→ DATA PROVIDED:
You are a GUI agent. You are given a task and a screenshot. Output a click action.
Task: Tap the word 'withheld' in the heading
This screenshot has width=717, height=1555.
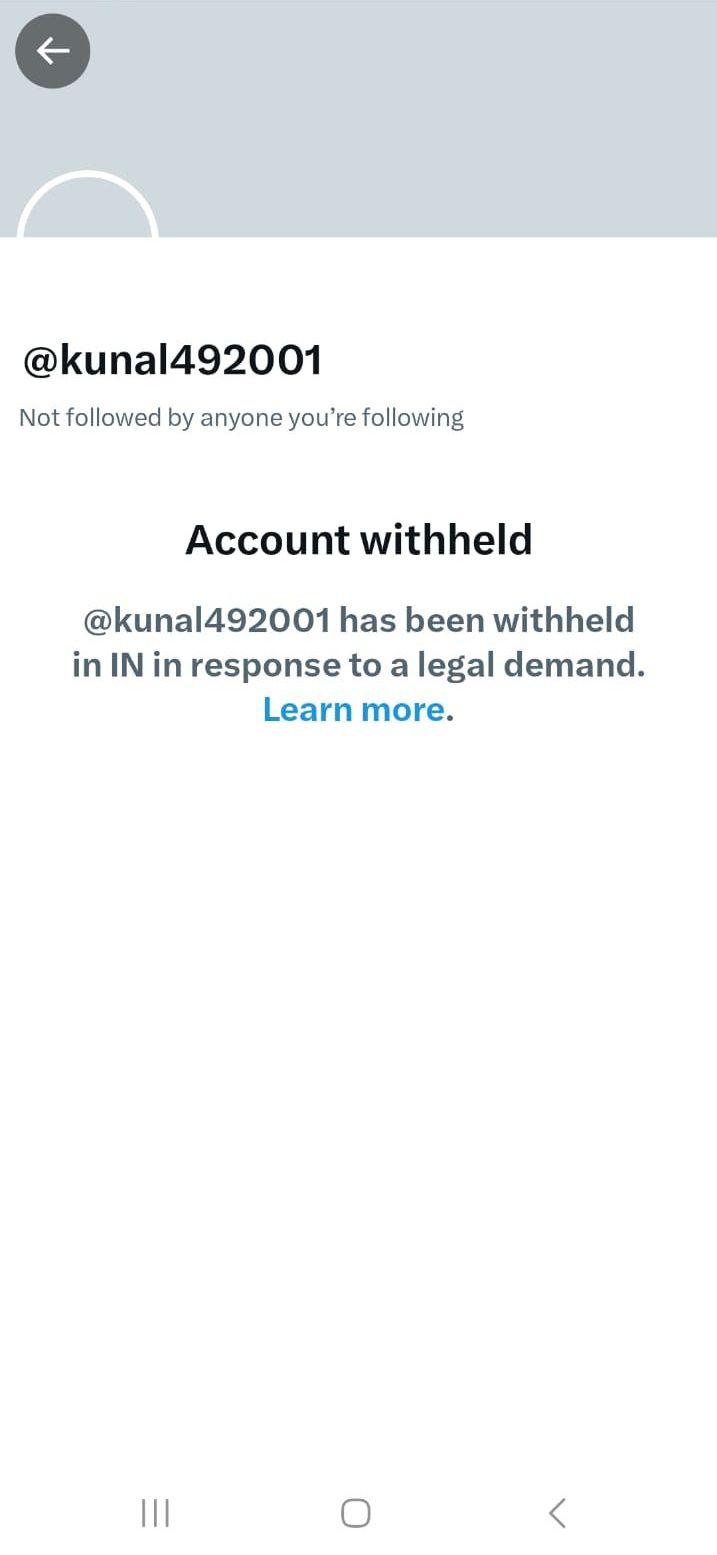coord(446,540)
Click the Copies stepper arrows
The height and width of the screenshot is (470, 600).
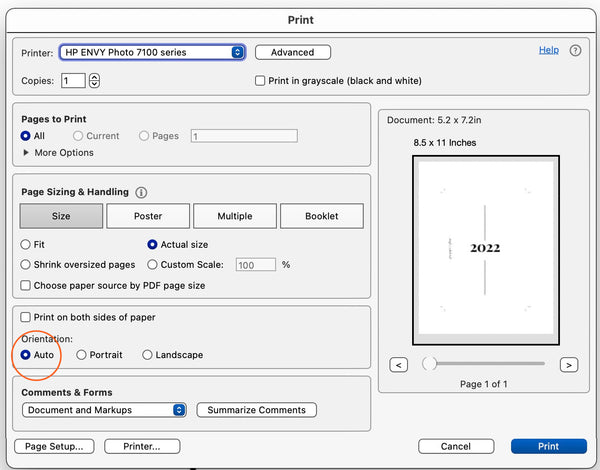coord(94,81)
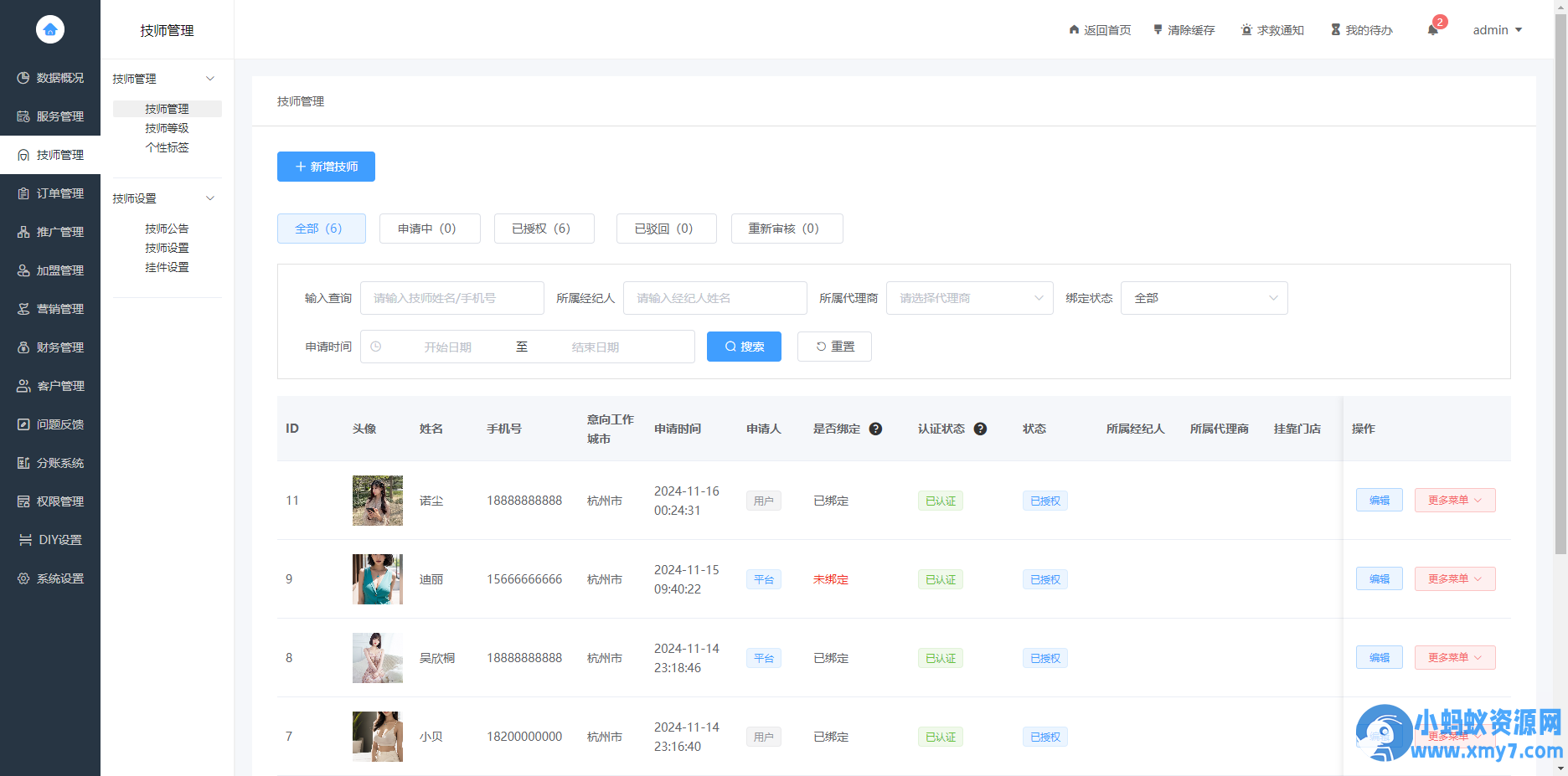Switch to the 已授权（6）tab

pyautogui.click(x=544, y=228)
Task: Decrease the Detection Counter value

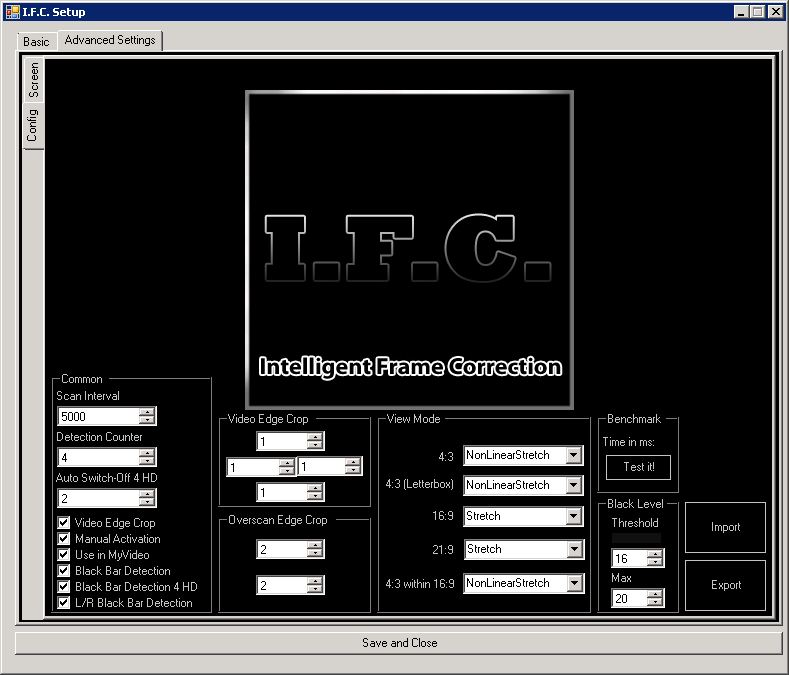Action: pos(147,461)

→ WHAT YOU HAVE TO DO: Rewrite all of the data above, changing every "screenshot" to "screen capture" and keeping everything else as it is. Omit the pictures.

→ SOLUTION:
You are a GUI agent. You are given a task and a screen capture. Output a click action.
Task: Tap the word 'withheld' in the heading
This screen capture has width=717, height=1555.
coord(446,540)
Click the Copies stepper arrows
The height and width of the screen capture is (470, 600).
coord(94,81)
Switch to the 已授权（6）tab

pyautogui.click(x=544, y=228)
Task: Decrease the Detection Counter value

Action: pos(147,461)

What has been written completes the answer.